L’eau a coulé sous les ponts


Il y a rire et rire mais franchement, la nostalgie a ses limites. Qu’on remette au goût du jour les tendances du passé – ça s’appelle un revival et on en a déjà parlé – c’est une chose entendue. Il faudrait voir, cependant, à ne pas confondre vintage et intemporel : produire un album comme pour faire croire qu’on réédite un bidule culte sorti à ma naissance, personnellement ça me dépasse. Où se situe la pertinence d’une telle démarche ? Bon, si l’artiste veut se faire plaisir, c’est son problème. Mais quand j’écoute un oldie, c’est en toute conscience du décalage, de l’héritage, en pleine immersion. Alors si, en 2010, on se remet à faire du post-punk sans prendre la peine de le réadapter un tant soit peu à l’époque, désolé mais je ne peux m’empêcher de trouver ça un brin prétentieux ou, à tout le moins, plutôt maladroit.

Bien sûr, il va s’en trouver des laudateurs, pour clamer que les compositions cheap de Julie Campbell brillent par leur minimalisme, que The XX bâtit son actuel succès sur le même credo, et que cette jeune Mancunienne ravive brillamment la flamme des premiers Echo & the Bunnymen voire Joy Division.
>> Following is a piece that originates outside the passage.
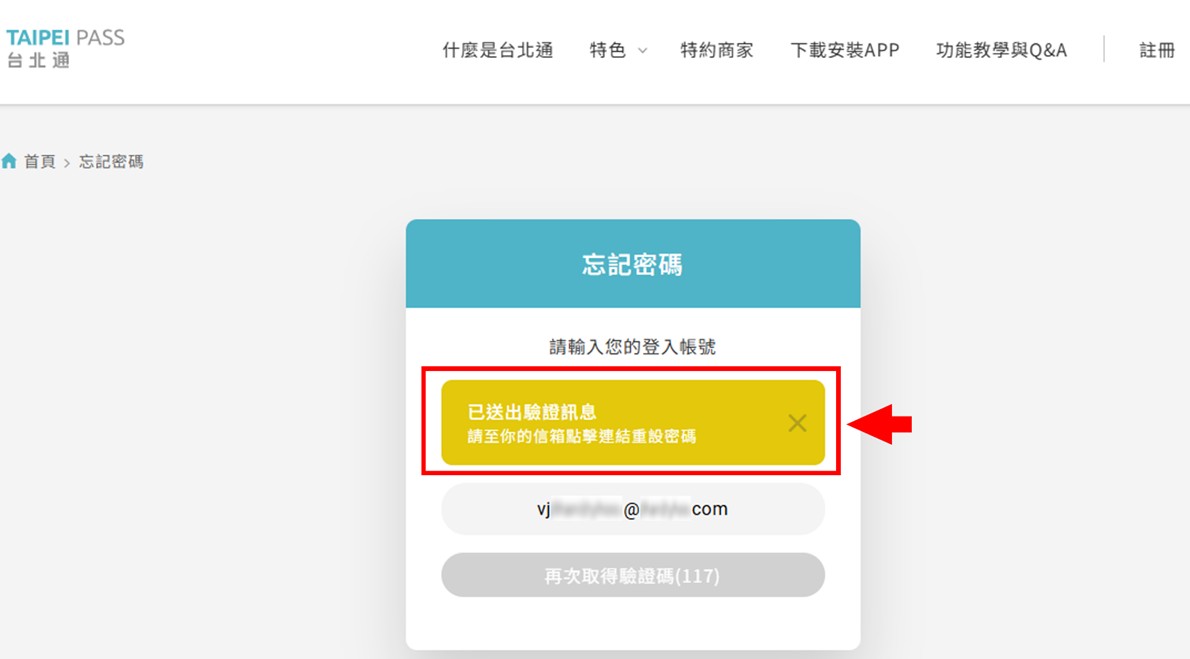Click the home icon in breadcrumb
Bref, le monde ne manque pas de trente-cinquenaires (ou plus) dans le plus complet déni de cette douloureuse réalité : l’eau a coulé sous les ponts depuis 1980. Et The XX, groupe bien plus moderne qu’on ne le croit, ne l’ignore pas. Lonelady, en revanche, semble se complaire dans un hermétisme régressif, un passéisme trop naïf pour posséder son charme propre, quand bien même ses chansons n’en manquent pas.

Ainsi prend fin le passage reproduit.